▶ [Reading text]:
----
With the implementation of a new family presence policy in long term care homes and acute care facilities, Saskatchewan Health Authority (SHA) is reminding family and support people to take care when spending time with their loved ones.
Jean Ryan, a resident of Regina Pioneer Village, visits with her son, Lyle, in her room.
“These past few months have been extremely difficult for LTC residents and their families as the pandemic has restricted them from being together as they choose,” said Christina Denysek, executive director of Continuing Care for the Saskatchewan Health Authority (SHA). “I am sure there is a longing to have the freedom to embrace, hold hands and once again enjoy the closeness of loved ones. It is imperative however to continue to keep everyone healthy and safe. Residents and their families are being asked to please remain committed to physical distancing and infection prevention and control measures.”
Marion Walter (left) visits with her husband, John, in the gazebo at Regina Pioneer Village.
Under the new
SHA Family Presence Policy, patients, clients and residents can identify two family members or support people. One family member or support person can be present in the facility or home at a time.
Another option for additional family members or support people is to spend time outdoors with their loved one in long-term care. Outdoor visits can include more than one person at a time, provided physical distancing can be maintained. Physical distancing does not need to be observed among members of the same household. These visits are not limited to the two identified family members or support people.
----
▶ [Material shown]:
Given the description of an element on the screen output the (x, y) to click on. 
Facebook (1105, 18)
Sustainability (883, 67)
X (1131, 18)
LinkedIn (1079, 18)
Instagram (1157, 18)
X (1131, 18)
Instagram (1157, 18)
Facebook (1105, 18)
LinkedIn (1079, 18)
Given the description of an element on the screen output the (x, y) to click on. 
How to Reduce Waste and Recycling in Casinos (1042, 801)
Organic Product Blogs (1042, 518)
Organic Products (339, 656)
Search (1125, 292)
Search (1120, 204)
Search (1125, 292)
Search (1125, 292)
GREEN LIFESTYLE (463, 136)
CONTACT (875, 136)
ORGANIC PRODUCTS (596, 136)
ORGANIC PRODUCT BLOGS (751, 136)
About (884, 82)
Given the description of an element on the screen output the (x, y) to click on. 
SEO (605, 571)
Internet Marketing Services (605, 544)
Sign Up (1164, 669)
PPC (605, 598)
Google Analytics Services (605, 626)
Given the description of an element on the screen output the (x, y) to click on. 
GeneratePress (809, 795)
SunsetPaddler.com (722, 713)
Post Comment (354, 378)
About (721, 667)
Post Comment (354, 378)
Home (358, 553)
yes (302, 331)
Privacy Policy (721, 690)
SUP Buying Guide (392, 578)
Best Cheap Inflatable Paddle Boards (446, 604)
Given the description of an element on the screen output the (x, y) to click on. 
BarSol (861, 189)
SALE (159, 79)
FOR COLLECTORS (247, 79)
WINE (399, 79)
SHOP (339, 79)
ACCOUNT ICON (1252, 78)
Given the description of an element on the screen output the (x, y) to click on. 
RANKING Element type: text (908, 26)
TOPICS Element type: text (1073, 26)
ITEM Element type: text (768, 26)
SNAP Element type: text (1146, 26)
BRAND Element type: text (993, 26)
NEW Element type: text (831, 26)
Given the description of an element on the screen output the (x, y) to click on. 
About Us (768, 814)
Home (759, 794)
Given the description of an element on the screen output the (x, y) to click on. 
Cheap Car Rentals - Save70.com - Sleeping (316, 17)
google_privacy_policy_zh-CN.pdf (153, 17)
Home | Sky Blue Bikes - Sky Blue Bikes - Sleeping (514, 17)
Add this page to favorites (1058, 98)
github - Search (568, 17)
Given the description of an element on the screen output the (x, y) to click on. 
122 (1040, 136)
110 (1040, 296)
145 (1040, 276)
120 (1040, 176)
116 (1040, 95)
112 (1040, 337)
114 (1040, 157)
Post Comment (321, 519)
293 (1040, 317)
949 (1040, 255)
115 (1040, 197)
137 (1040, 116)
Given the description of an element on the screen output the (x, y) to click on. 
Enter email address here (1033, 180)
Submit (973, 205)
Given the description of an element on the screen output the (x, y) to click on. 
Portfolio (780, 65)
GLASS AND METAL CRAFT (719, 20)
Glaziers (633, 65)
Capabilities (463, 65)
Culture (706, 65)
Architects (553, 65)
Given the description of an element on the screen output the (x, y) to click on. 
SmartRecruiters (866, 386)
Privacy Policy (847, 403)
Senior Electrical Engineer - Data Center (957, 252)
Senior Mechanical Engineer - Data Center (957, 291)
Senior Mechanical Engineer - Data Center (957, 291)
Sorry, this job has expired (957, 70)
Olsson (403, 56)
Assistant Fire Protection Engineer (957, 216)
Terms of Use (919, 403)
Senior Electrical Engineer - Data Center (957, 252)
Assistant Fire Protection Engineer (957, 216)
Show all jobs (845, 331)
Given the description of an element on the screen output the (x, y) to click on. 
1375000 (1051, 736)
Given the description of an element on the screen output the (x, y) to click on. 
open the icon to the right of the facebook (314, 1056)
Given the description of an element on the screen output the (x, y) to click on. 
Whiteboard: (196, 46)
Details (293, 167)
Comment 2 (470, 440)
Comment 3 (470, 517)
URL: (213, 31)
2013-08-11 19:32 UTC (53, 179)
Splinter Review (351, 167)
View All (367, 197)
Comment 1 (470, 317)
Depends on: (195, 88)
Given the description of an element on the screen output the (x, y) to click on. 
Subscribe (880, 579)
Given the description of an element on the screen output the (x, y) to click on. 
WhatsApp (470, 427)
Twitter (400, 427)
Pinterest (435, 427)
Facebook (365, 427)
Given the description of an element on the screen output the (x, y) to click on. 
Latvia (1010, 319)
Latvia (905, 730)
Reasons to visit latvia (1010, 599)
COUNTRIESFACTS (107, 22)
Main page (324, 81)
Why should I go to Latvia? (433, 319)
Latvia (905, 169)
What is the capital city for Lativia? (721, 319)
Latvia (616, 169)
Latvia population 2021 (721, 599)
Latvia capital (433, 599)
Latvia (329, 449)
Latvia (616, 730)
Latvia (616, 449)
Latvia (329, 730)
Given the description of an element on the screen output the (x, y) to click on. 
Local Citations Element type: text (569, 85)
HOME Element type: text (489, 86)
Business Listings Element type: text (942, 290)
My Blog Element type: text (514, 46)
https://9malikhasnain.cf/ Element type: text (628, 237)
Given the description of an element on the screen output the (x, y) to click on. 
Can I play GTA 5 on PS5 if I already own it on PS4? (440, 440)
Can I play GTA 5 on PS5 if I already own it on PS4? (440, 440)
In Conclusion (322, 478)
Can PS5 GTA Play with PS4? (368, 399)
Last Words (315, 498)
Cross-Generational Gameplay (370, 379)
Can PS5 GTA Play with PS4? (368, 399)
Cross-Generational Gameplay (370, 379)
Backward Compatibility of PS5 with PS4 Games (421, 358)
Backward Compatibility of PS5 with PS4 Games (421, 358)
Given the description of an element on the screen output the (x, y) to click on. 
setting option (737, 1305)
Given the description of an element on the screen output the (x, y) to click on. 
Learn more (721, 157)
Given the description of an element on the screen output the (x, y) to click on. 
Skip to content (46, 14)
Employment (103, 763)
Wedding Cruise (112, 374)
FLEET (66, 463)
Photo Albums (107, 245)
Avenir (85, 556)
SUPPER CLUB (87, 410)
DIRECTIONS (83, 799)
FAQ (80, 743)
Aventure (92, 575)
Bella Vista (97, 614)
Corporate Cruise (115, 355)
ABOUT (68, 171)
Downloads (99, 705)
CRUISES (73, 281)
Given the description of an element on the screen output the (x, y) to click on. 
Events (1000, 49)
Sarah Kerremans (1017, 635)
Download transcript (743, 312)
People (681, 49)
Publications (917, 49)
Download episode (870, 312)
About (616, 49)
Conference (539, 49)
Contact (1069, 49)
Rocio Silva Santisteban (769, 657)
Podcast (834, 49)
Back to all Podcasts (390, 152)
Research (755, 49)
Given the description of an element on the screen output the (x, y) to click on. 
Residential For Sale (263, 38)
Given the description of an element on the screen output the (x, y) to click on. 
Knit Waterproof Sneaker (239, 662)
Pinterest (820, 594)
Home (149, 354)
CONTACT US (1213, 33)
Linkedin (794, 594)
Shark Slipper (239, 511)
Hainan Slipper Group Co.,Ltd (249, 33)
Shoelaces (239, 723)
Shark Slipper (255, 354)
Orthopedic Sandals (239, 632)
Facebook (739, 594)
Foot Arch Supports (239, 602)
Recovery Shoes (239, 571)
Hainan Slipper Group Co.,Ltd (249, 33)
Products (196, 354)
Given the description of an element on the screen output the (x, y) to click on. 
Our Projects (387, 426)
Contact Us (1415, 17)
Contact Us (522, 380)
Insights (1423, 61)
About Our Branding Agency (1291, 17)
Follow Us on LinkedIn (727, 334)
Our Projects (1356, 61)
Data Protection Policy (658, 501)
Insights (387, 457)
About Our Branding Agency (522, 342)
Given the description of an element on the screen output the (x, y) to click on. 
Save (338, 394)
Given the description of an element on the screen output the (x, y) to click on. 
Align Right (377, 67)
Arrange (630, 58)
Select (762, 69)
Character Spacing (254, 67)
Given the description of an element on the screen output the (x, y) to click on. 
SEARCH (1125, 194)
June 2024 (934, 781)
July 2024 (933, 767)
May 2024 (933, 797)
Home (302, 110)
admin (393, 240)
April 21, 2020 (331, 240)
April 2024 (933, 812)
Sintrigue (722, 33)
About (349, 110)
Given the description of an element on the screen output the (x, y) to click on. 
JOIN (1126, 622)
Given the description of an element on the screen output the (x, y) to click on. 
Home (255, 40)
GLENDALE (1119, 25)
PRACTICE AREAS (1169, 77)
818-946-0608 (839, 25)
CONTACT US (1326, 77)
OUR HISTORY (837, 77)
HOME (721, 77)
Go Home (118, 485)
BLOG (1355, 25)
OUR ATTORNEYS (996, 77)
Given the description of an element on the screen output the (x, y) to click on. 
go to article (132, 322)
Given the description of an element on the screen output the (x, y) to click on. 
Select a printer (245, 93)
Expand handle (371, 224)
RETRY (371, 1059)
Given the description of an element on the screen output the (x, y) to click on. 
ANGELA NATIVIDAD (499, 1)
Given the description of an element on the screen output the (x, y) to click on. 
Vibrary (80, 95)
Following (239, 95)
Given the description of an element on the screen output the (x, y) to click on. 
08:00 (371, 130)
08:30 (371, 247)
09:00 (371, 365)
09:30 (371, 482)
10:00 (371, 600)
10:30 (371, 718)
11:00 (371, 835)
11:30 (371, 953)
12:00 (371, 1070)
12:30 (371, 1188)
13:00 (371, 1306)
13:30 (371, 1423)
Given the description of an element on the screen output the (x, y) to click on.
----
▶ [Task details]:
For each statement below, answer yes or no according to the text on the SHA family presence policy, and quote the exact words from that text that decide it.
1. Patients, clients and residents may name two family members or support people.
2. Outdoor visits are open only to the two named family members or support people.
3. Members of the same household must keep physical distance from each other during outdoor visits.

▶ [Expected output]:
1. Yes: "patients, clients and residents can identify two family members or support people."
2. No: "These visits are not limited to the two identified family members or support people."
3. No: "Physical distancing does not need to be observed among members of the same household."